Through this strategic partnership, CLD and its partners are studying the implementation of collaborative contracting and project management for its projects. This involves putting in place structured processes with enablers such as a digital platform and systematic mechanism to facilitate better communications and collaboration, guide early identification of issues as well as manage dispute resolution and risk allocation.
City Developments Limited (CDL)
MOU partners: Woh Hup (Private) Limited, ADDP Architects LLP, Teamtech Private Limited, and China Star Building Construction.
CDL is working towards establishing a common data environment (CDE) platform that connects value chain partners working on a project. CDE enables data sharing across all parties, creating a one-stop conducive environment for upfront cross-disciplinary collaboration and facilitating a single source of truth for all stakeholders.
MOU partners: Kimly Construction Pte Ltd, Woh Hup (Private) Limited, ADDP Architects LLP, DP Architects Pte Ltd, CGW Construction & Engineering, Integrated Precast Solutions Pte Ltd, APP Engineering Pte Ltd, DLE M&E Pte Ltd, and Sing Moh Electrical Engineering Pte Ltd.
GuocoLand aims to establish a cloud-based CDE platform from design to facilities management (FM) that will connect their value chain partners to work towards common productivity, quality control, decarbonisation and achieving environmental, social and governance (ESG) goals. GuocoLand will look into making it commercially available for their partners.
The developer has also begun to transform existing assets into smarter and greener buildings, and implement integrated data delivery and digital solutions for all their ongoing developments.
UOL Group Limited
MOU partners: United Tec Construction Pte Ltd and P&T Consultants Pte Ltd.
UOL is committed to supporting its partners in the adoption of new technology to improve productivity across the value chain.

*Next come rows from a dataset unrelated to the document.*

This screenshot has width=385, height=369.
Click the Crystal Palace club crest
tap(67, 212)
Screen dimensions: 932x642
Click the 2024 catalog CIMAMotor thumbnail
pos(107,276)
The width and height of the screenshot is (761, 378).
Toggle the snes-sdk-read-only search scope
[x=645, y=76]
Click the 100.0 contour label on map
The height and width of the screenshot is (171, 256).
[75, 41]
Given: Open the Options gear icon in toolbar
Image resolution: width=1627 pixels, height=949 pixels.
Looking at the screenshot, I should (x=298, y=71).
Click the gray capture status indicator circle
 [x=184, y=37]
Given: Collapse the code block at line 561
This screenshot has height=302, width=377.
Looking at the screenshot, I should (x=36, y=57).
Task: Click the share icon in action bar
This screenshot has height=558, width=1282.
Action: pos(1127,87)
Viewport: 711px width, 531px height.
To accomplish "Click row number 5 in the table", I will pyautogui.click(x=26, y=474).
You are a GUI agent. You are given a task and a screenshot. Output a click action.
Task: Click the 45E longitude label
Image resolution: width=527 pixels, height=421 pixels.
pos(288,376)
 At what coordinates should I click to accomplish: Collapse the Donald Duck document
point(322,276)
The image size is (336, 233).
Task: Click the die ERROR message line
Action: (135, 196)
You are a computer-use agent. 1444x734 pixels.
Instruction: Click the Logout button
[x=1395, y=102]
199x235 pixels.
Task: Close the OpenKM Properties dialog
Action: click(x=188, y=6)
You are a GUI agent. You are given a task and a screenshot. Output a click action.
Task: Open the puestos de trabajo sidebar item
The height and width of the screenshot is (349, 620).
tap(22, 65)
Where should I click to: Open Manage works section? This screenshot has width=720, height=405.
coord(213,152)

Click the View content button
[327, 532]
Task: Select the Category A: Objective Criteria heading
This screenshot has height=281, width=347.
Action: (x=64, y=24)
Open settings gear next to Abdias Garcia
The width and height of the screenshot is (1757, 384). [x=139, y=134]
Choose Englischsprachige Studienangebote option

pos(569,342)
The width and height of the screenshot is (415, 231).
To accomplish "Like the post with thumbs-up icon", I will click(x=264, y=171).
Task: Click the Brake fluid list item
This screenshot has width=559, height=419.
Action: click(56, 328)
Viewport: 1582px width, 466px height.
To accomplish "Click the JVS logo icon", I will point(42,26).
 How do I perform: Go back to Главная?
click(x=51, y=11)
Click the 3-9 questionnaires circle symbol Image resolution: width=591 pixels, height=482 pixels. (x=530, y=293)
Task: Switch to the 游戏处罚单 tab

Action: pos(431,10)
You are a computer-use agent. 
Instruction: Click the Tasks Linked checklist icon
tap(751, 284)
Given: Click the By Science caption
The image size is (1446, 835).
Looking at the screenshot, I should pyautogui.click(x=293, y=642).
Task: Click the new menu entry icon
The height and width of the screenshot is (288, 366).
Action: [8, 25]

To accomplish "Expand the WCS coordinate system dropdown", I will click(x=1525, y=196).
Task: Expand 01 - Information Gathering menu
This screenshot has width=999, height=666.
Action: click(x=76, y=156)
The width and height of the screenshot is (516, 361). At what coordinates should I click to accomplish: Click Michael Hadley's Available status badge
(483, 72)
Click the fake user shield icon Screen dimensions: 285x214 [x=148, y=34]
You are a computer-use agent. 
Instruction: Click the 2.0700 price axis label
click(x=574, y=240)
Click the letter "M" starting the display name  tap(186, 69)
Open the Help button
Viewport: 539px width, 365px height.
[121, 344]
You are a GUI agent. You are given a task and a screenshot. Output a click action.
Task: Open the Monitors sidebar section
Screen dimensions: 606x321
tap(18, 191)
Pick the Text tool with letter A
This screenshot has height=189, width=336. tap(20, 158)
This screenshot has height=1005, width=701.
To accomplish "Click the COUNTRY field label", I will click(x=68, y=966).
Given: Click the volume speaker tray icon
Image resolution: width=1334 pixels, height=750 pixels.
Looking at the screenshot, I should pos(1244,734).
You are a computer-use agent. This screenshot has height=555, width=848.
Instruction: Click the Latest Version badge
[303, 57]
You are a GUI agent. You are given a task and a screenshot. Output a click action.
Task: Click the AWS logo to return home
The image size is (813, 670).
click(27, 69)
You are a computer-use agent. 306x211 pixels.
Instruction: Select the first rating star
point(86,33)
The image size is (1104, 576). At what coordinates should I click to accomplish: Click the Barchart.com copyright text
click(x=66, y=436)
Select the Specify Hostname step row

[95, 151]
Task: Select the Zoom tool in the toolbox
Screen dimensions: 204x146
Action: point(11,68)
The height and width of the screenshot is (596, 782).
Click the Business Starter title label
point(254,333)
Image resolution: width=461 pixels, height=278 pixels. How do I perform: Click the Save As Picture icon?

UOL and United Tec have collaborated on several projects, including the 56-storey Avenue South Residence, which is the world’s tallest residential building using the prefabricated prefinished volumetric construction (PPVC) method.
The success of such support and collaboration has increased confidence between partners to leverage technology, develop strong alliance and accelerate transformation growth in the BE industry.